Yes, that is an apt illustration of what I have been to my family. "Another point to score from." To give others a reason for feeling important or worthwhile, to be the one who was expected to rescue and provide for everyone - let others off the hook from their responsibilities.
The strange irony was that they chose the disabled person to do it; the one who wasn't supposed to be physically able to play all the roles; the one who was supposed to have no hope, no future, no independence - and no choice.

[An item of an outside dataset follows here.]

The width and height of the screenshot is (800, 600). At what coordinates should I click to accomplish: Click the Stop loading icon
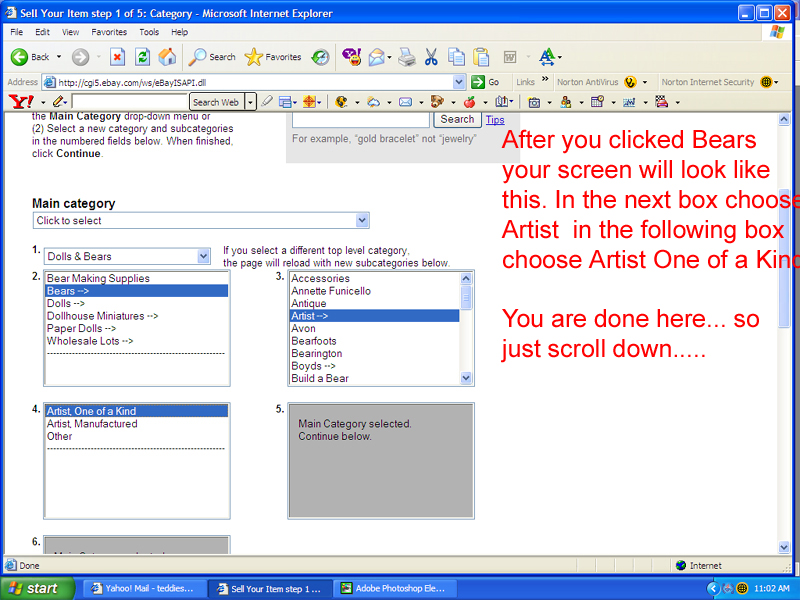[x=117, y=57]
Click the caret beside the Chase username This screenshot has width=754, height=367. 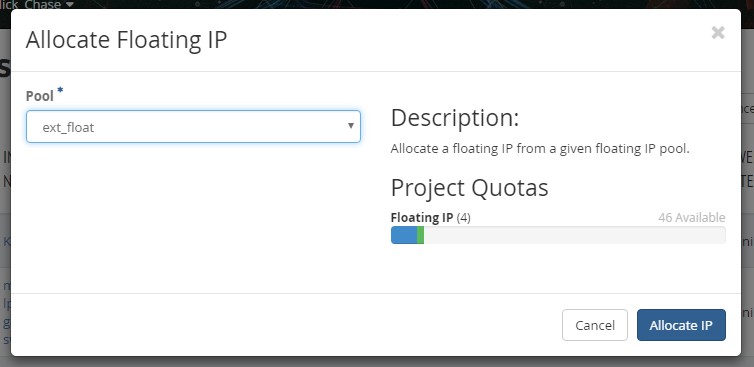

When I fought against them and proved how capable I could be, which they had not planned for, they thought they would use that too, to meet their own needs. What originally looked like an altruistic, selfless act on a part of a family willing to love and care for a disabled child, turned into the greatest battle and source of oppression I have ever experienced. I was there to give to them, and should I decide I did not want to do what they wanted, in any small way, such as having a problem at school they didn't want to face, being lonely or wanting to move out of home and have a separate life; I was selfish; I owed them for all they had done for me; and I was hated, abused and told I was bad. So was I adopted as a child or a piece of property?
Thirty one years later that battle is continuing. For you also, it may be recognizable in your own life as the dread when hearing a certain person's voice on the other end of the telephone, making their demands. It's when you feel insecure with people, who treat you both well and badly, expecting that you have always done the wrong thing, offended them and demanded too much of them in some way.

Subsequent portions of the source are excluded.